Die Reproduktionszahl sei in Südtirol wahrscheinlich deshalb so hoch, weil keine Maßnahmen getroffen wurden, um das sogenannte „contact tracing“ zu verstärken, als die Anzahl der Neuinfektionen noch deutlich niedriger war. Deutschland habe die Gefahr viel früher erkannt und besser reagiert, erklärt Crisanti.

Betrachte man das Verhältnis zwischen den durchgeführten Tests und der Zahl der positiv Getesteten, schneide Südtirol mit Umbrien italienweit am schlechtesten ab, was die Positivitätsrate anbelangt, die erschreckend hoch sei.

Der 66-jährige Römer ist außerdem überzeugt: Hätte man früher eingegriffen, wäre ein Lockdown zum jetzigen Zeitpunkt möglicherweise nicht unbedingt nötig.

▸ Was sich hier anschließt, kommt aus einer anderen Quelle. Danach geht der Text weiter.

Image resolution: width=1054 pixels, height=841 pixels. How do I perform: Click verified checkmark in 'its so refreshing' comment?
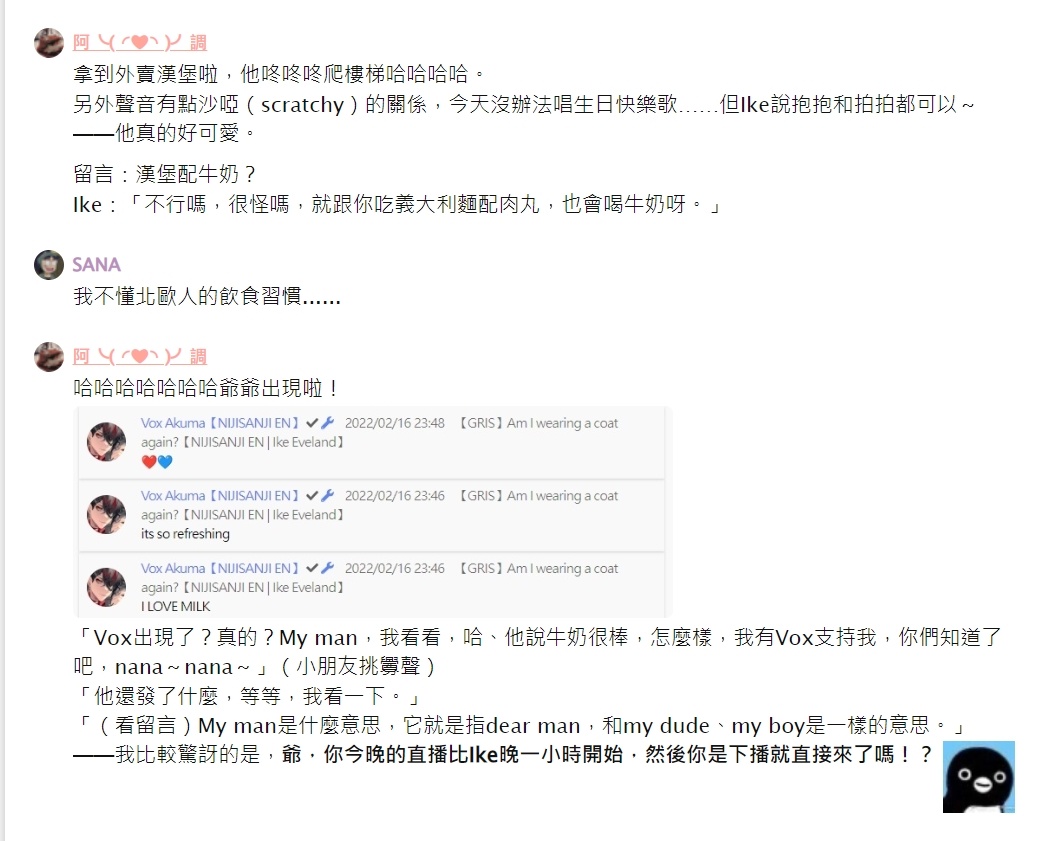(x=312, y=495)
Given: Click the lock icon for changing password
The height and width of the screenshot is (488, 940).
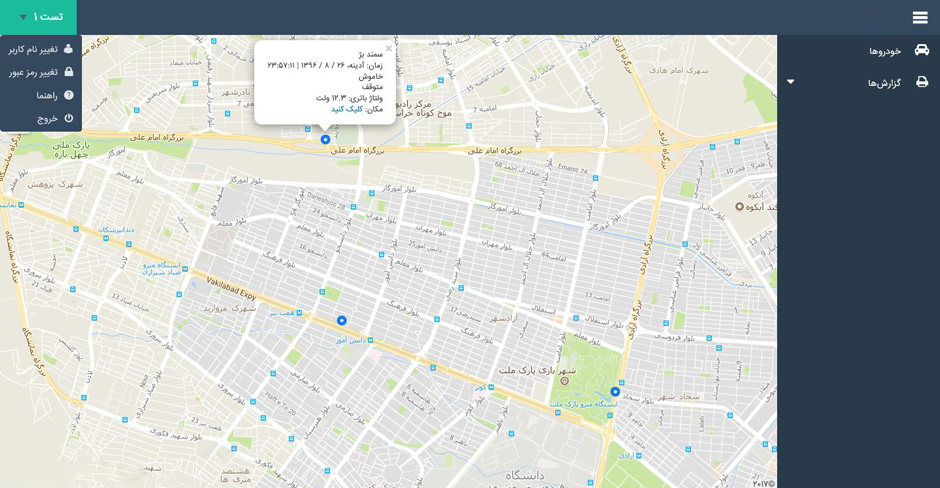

Sollte ein Lockdown Mitte November ausgerufen werden, rechnet er mit einer Dauer von mindestens sechs Wochen. Seiner Ansicht nach sollte die Politik den Mut aufbringen, dies den Unternehmern mitzuteilen.

In dem Interview betont Crisanti außerdem, dass die Landesregierung ihn seit längerer Zeit nicht mehr um seine Meinung gefragt habe.